TOPBENCH: Benchmarking Predictive Reasoning over Tables
Overview | Quick Start | Inference | Evaluation | Citation
Official repository for TopBench, a benchmark for evaluating whether language models can understand a natural-language predictive intent and solve the corresponding tabular prediction task.
The full dataset is hosted on Hugging Face at LAMDA-Tabular/TopBench. This repository contains the code needed for inference, evaluation, sandboxed tool use, and the predict-only machine-learning baseline.
- Initial Release: We release the TopBench codebase, legacy-compatible reproduction scripts, Docker sandbox setup, and predict-only ensemble baseline.

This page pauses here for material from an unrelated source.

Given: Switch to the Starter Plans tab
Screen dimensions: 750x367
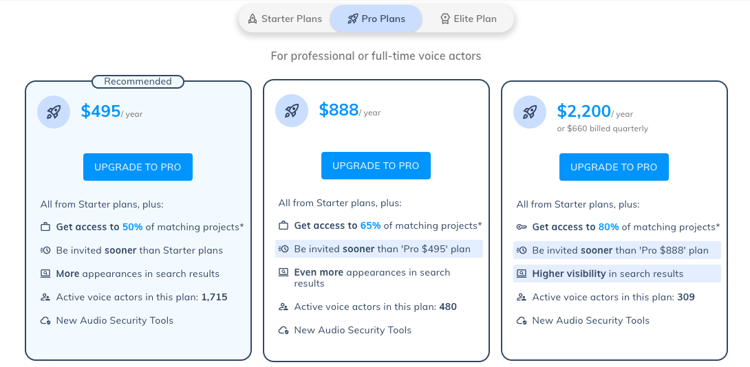Looking at the screenshot, I should tap(285, 19).
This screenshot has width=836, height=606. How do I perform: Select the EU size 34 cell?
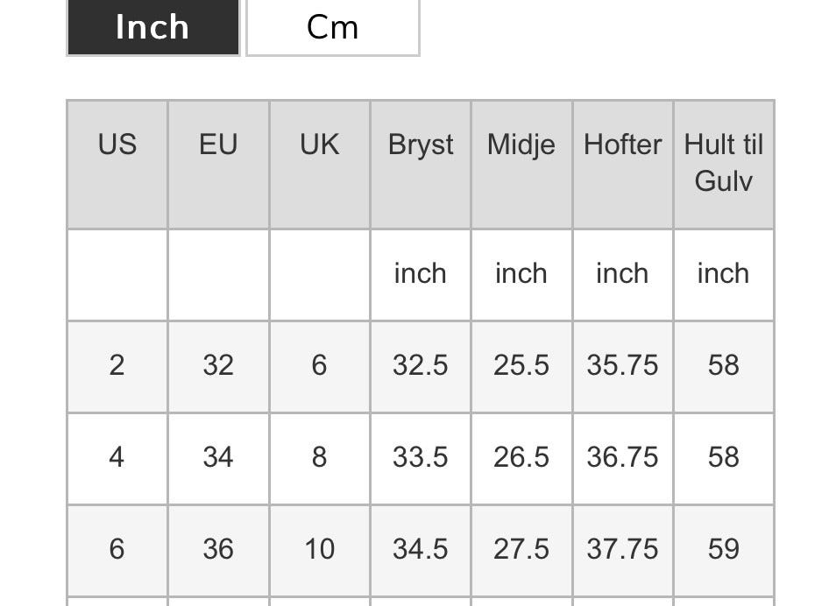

- Dataset: The benchmark data is hosted on Hugging Face and should be placed under
data/.
TopBench contains four task families:
| Task | Description |
|---|---|
single_point_prediction |
Predict a missing value or class for one described case. |
decision_making |
Select the best option among candidate predictive scenarios. |
treatment_effect_analysis |
Estimate the effect or trend after an intervention. |
ranking_and_filtering |
Produce a structured CSV ranking or filtered result. |
Legacy names are still supported by the compatibility scripts:
B1 -> single_point_prediction
B2 -> decision_making
B3 -> treatment_effect_analysis
B4 -> ranking_and_filtering
conda create -n topbench python=3.10 -y
conda activate topbench
python -m pip install -U pip
python -m pip install -e .For the full predict-only ensemble baseline:
python -m pip install -r requirements/full.txtDownload the dataset from Hugging Face:
python scripts/download_dataset.py --local-dir dataAlternatively, place or symlink it as:
data/
single_point_prediction/
decision_making/
treatment_effect_analysis/
ranking_and_filtering/
Check the dataset layout:
python scripts/validate_dataset.py --data-root dataexport DEEPSEEK_API_KEY=your_key_hereOther OpenAI-compatible providers can be configured through .env.example.
Run a small DeepSeek smoke test over all tasks and both modes:
python scripts/run_legacy_inference.py \
--data-root data \
--output-root outputs \
--model deepseek \
--tasks single_point_prediction decision_making treatment_effect_analysis ranking_and_filtering \
--modes text_reasoning agentic_workflow \
--max-files 1 \
--workers 1Outputs are written to:
outputs/<model>/<legacy_mode>/<legacy_task>/
where text_reasoning maps to no_tool and agentic_workflow maps to with_tool.
The agentic workflow executes model-generated Python code in Docker.
Build and check the sandbox:
docker build -f docker/Dockerfile.sandbox -t topbench-sandbox:latest .
python scripts/healthcheck_sandbox.py --image topbench-sandbox:latestUse another image tag if needed:
export TOPBENCH_SANDBOX_IMAGE=topbench-sandbox:latestText-only inference and the predict-only baseline do not require Docker.
Evaluate frozen outputs with the bundled compatibility evaluators:
python scripts/reproduce_paper_scores.py \
--data-root data \
--inference-root outputs \
--task decision_making \
--model deepseek \
--mode text_reasoningFor the structured ranking/filtering task:
python scripts/reproduce_paper_scores.py \
--data-root data \
--inference-root outputs \
--task ranking_and_filtering \
--model deepseek \
--mode agentic_workflowSummary files can be replayed without overwriting frozen outputs:
python scripts/reproduce_reasoning_summaries.py \
--frozen-output-root outputs \
--model deepseek \
--mode text_reasoning \
--comparepython scripts/reproduce_structured_summary.py \
--data-root data \
--frozen-output-root outputs \
--model deepseek \
--mode agentic_workflow \
--compareThe predict-only baseline uses gold structured data directly and does not use an LLM. It is an adaptive ensemble over strong tabular predictors such as HistGradientBoosting, ExtraTrees, XGBoost, LightGBM, CatBoost, and TabPFN when installed.
Run a smoke test:
python scripts/run_predict_only_baseline.py \
--task single_point_prediction \
--data-root data \
--output-root outputs \
--mode predict_only \
--fast-smokeTopBench/
data/ # dataset placeholder
docker/ # sandbox Dockerfile
scripts/ # inference, evaluation, and baseline entry points
src/topbench/ # package source
requirements/ # dependency files
Citation metadata will be added after publication.